◆ **Task item**: Copy the entries below word for word.

************

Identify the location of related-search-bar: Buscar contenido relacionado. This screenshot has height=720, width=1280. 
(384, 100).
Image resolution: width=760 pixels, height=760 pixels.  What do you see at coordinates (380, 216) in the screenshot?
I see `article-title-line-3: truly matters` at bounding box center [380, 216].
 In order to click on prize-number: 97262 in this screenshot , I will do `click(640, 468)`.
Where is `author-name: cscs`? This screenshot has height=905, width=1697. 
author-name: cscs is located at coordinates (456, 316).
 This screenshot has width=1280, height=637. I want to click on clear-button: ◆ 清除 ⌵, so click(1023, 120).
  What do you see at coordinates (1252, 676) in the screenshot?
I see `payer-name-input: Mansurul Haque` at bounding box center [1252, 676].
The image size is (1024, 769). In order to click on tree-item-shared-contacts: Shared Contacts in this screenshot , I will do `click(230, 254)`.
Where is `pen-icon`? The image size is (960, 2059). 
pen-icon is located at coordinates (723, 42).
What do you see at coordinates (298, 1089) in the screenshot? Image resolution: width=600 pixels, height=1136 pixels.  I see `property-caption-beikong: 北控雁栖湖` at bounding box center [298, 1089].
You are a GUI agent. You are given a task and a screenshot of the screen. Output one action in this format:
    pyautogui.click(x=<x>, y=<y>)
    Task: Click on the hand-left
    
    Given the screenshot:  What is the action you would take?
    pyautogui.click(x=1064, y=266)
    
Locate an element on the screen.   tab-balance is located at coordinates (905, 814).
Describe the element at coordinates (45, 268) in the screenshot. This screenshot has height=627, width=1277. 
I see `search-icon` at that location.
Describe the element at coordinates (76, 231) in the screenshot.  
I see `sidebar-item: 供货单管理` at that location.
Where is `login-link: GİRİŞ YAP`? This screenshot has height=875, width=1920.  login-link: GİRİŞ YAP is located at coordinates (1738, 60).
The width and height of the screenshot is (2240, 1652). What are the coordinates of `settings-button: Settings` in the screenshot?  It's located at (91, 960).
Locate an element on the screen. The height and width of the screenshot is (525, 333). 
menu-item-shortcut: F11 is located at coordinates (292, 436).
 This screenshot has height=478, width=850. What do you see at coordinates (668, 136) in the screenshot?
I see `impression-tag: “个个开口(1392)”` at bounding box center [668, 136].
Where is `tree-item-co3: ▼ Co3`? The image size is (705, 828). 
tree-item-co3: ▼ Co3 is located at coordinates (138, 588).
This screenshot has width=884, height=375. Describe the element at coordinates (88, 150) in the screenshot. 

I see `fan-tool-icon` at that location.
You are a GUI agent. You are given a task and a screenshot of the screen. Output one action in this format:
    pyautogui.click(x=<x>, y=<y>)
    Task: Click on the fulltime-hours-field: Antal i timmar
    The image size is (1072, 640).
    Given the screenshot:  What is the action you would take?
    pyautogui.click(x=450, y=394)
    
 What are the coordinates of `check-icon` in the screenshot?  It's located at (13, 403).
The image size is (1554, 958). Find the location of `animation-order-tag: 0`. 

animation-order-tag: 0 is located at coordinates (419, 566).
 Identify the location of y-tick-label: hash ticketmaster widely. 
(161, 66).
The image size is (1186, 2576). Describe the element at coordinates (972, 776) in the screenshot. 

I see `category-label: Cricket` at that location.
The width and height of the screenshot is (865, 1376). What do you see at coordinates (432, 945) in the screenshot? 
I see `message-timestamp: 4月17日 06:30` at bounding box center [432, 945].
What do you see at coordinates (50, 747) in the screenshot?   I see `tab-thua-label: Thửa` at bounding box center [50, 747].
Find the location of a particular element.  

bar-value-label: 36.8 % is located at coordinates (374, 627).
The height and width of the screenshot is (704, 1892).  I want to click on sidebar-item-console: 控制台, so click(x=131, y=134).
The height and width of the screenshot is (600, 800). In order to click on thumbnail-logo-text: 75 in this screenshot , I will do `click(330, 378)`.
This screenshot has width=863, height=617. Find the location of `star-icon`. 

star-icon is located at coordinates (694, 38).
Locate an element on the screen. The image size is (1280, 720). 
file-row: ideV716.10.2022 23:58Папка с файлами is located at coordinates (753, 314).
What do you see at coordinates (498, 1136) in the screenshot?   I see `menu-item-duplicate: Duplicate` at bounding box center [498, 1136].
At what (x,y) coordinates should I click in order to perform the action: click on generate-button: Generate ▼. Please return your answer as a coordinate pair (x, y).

************

◆ **Written response**:
Identify the location of related-search-bar: Buscar contenido relacionado. This screenshot has height=720, width=1280. 
(384, 100).
Image resolution: width=760 pixels, height=760 pixels.  What do you see at coordinates (380, 216) in the screenshot?
I see `article-title-line-3: truly matters` at bounding box center [380, 216].
 In order to click on prize-number: 97262 in this screenshot , I will do `click(640, 468)`.
Where is `author-name: cscs`? This screenshot has height=905, width=1697. 
author-name: cscs is located at coordinates (456, 316).
 This screenshot has width=1280, height=637. I want to click on clear-button: ◆ 清除 ⌵, so click(1023, 120).
  What do you see at coordinates (1252, 676) in the screenshot?
I see `payer-name-input: Mansurul Haque` at bounding box center [1252, 676].
The image size is (1024, 769). In order to click on tree-item-shared-contacts: Shared Contacts in this screenshot , I will do `click(230, 254)`.
Where is `pen-icon`? The image size is (960, 2059). 
pen-icon is located at coordinates (723, 42).
What do you see at coordinates (298, 1089) in the screenshot? Image resolution: width=600 pixels, height=1136 pixels.  I see `property-caption-beikong: 北控雁栖湖` at bounding box center [298, 1089].
You are a GUI agent. You are given a task and a screenshot of the screen. Output one action in this format:
    pyautogui.click(x=<x>, y=<y>)
    Task: Click on the hand-left
    
    Given the screenshot:  What is the action you would take?
    pyautogui.click(x=1064, y=266)
    
Locate an element on the screen.   tab-balance is located at coordinates (905, 814).
Describe the element at coordinates (45, 268) in the screenshot. This screenshot has height=627, width=1277. 
I see `search-icon` at that location.
Describe the element at coordinates (76, 231) in the screenshot.  
I see `sidebar-item: 供货单管理` at that location.
Where is `login-link: GİRİŞ YAP`? This screenshot has height=875, width=1920.  login-link: GİRİŞ YAP is located at coordinates (1738, 60).
The width and height of the screenshot is (2240, 1652). What are the coordinates of `settings-button: Settings` in the screenshot?  It's located at (91, 960).
Locate an element on the screen. The height and width of the screenshot is (525, 333). 
menu-item-shortcut: F11 is located at coordinates (292, 436).
 This screenshot has height=478, width=850. What do you see at coordinates (668, 136) in the screenshot?
I see `impression-tag: “个个开口(1392)”` at bounding box center [668, 136].
Where is `tree-item-co3: ▼ Co3`? The image size is (705, 828). 
tree-item-co3: ▼ Co3 is located at coordinates (138, 588).
This screenshot has width=884, height=375. Describe the element at coordinates (88, 150) in the screenshot. 

I see `fan-tool-icon` at that location.
You are a GUI agent. You are given a task and a screenshot of the screen. Output one action in this format:
    pyautogui.click(x=<x>, y=<y>)
    Task: Click on the fulltime-hours-field: Antal i timmar
    The image size is (1072, 640).
    Given the screenshot:  What is the action you would take?
    pyautogui.click(x=450, y=394)
    
 What are the coordinates of `check-icon` in the screenshot?  It's located at (13, 403).
The image size is (1554, 958). Find the location of `animation-order-tag: 0`. 

animation-order-tag: 0 is located at coordinates (419, 566).
 Identify the location of y-tick-label: hash ticketmaster widely. 
(161, 66).
The image size is (1186, 2576). Describe the element at coordinates (972, 776) in the screenshot. 

I see `category-label: Cricket` at that location.
The width and height of the screenshot is (865, 1376). What do you see at coordinates (432, 945) in the screenshot? 
I see `message-timestamp: 4月17日 06:30` at bounding box center [432, 945].
What do you see at coordinates (50, 747) in the screenshot?   I see `tab-thua-label: Thửa` at bounding box center [50, 747].
Find the location of a particular element.  

bar-value-label: 36.8 % is located at coordinates (374, 627).
The height and width of the screenshot is (704, 1892).  I want to click on sidebar-item-console: 控制台, so click(x=131, y=134).
The height and width of the screenshot is (600, 800). In order to click on thumbnail-logo-text: 75 in this screenshot , I will do `click(330, 378)`.
This screenshot has width=863, height=617. Find the location of `star-icon`. 

star-icon is located at coordinates (694, 38).
Locate an element on the screen. The image size is (1280, 720). 
file-row: ideV716.10.2022 23:58Папка с файлами is located at coordinates (753, 314).
What do you see at coordinates (498, 1136) in the screenshot?   I see `menu-item-duplicate: Duplicate` at bounding box center [498, 1136].
At what (x,y) coordinates should I click in order to perform the action: click on generate-button: Generate ▼. Please return your answer as a coordinate pair (x, y).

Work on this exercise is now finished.